Coal Plant Killed, What’s Next for Rogers City?

May 26, 2010 |

As its limestone quarry and ore freighter fleet lost business, a new marina helped Rogers City shift toward tourism. But the town’s economy remains badly depressed.

Word reached our office late Friday that the state turned down Wolverine Power Supply Cooperative’s proposed Rogers City coal plant.

Almost three years ago, we started working with a truly extraordinary group of people and national, state, and local organizations to stop the plant. That was in July, 2007, when two interns and I headed to Rogers City to interview local officials about the project and report to you and our other members and readers about it.

We found a town where most everyone fiercely supported the plant, though they did not know much about it. Desperate for economic development, they saw the 50 or 100 permanent jobs the plant would bring as pure gold. Who could ever blame them?

But we also found brave people willing to speak out, against overwhelming social pressure, and say what needed to be said-that there was no need for the plant; that it would change Rogers City profoundly, and for the worse; that it would, sooner or later, damage the community’s health by harming its air and water; and that it would greatly boost electricity rates for 200,000 Michigan families and businesses.

Those first and last points won the day with the state, which determined that Wolverine has other, cheaper, cleaner options for obtaining power, and that the plant would increase the cost of its customers’ electricity by close to 60 percent.

So, if you get your power from the Cherryland, Great Lakes, HomeWorks, or Presque Isle co-op, the state just saved you lots of money. And if you care about our shared future, be glad that it’s another nail in the coffin of the coal industry, which is struggling to save an obsolete technology that damages people, communities, land, water, wildlife, our climate-and slows our transition to an utterly necessary clean-energy economy.

The best part: The decision sends a strong message that, finally, Michigan may be ready to do what needs to be done-move beyond coal toward a jobs-rich clean-energy future. Once, we put the world on wheels; now, it’s time we put the world on clean energy. It’s the most important thing on the planet’s “to do” list, and we should-no, we must-lead it, even with China’s big head start.
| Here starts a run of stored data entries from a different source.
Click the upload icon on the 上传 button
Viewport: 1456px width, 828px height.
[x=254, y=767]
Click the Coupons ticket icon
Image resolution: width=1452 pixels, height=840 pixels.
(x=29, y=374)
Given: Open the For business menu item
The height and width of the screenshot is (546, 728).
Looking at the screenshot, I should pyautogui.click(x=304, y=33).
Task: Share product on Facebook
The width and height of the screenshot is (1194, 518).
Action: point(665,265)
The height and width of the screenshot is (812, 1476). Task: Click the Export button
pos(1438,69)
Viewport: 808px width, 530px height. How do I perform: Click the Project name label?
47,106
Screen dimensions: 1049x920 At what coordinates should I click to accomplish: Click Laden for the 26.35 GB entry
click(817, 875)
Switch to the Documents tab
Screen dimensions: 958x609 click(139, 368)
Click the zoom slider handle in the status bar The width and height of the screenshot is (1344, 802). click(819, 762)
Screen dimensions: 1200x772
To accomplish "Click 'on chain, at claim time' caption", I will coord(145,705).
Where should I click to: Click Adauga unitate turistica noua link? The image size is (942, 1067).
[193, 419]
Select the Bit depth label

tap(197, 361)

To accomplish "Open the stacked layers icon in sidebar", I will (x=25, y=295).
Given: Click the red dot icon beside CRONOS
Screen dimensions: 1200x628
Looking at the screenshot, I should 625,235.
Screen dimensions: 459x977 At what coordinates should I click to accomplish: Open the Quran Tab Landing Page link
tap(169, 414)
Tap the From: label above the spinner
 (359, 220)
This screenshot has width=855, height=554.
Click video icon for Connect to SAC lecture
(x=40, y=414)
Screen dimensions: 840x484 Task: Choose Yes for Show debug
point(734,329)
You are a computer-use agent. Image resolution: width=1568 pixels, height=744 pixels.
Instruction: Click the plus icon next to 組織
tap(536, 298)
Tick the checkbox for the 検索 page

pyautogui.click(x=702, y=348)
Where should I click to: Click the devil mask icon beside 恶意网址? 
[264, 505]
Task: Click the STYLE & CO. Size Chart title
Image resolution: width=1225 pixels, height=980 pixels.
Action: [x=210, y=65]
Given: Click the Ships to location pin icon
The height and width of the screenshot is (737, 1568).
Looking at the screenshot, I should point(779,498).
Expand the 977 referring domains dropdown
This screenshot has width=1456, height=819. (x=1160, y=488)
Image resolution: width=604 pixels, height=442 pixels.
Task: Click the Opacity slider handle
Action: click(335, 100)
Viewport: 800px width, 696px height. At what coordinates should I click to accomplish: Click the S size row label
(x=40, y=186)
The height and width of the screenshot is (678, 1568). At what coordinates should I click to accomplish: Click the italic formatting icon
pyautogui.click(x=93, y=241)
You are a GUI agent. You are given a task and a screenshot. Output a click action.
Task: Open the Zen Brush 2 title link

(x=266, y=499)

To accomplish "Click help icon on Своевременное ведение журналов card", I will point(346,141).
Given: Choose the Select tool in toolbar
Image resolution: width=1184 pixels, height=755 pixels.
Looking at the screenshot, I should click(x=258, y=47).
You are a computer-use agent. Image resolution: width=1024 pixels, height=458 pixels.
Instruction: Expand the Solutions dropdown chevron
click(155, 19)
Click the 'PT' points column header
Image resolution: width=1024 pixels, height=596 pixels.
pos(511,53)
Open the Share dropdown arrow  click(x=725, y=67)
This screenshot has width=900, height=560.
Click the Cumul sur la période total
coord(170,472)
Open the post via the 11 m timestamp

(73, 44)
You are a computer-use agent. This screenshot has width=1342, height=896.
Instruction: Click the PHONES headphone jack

But I feel no glee about this “victory.” In fact, I’m a little sad. I have spent summers near Rogers City since before I could walk. What I’ve seen happen there is terrible: Good, hard-working people taking hard, hard knocks as their two core employers-the limestone quarry and the ore freighters-faded because the U.S. steel industry decided to leave America behind.

This new plant was to be their lifeline, their way to turn around a city that, economically, has been on the ropes for years, reeling from the terrible effects of globalization.

My hope-my prayer, really-is that, as they try to figure out what to do next, Wolverine, local officials, and area residents see the handwriting on the wall.

The Rogers City plant is, I believe, the 120th one cancelled in the U.S. in the last several years. The American wind industry now employs more people than the American coal industry. The rest of the world-led by China-is headed away from coal as quickly as it can. This is not ideology. It is not a prediction. It is a fact.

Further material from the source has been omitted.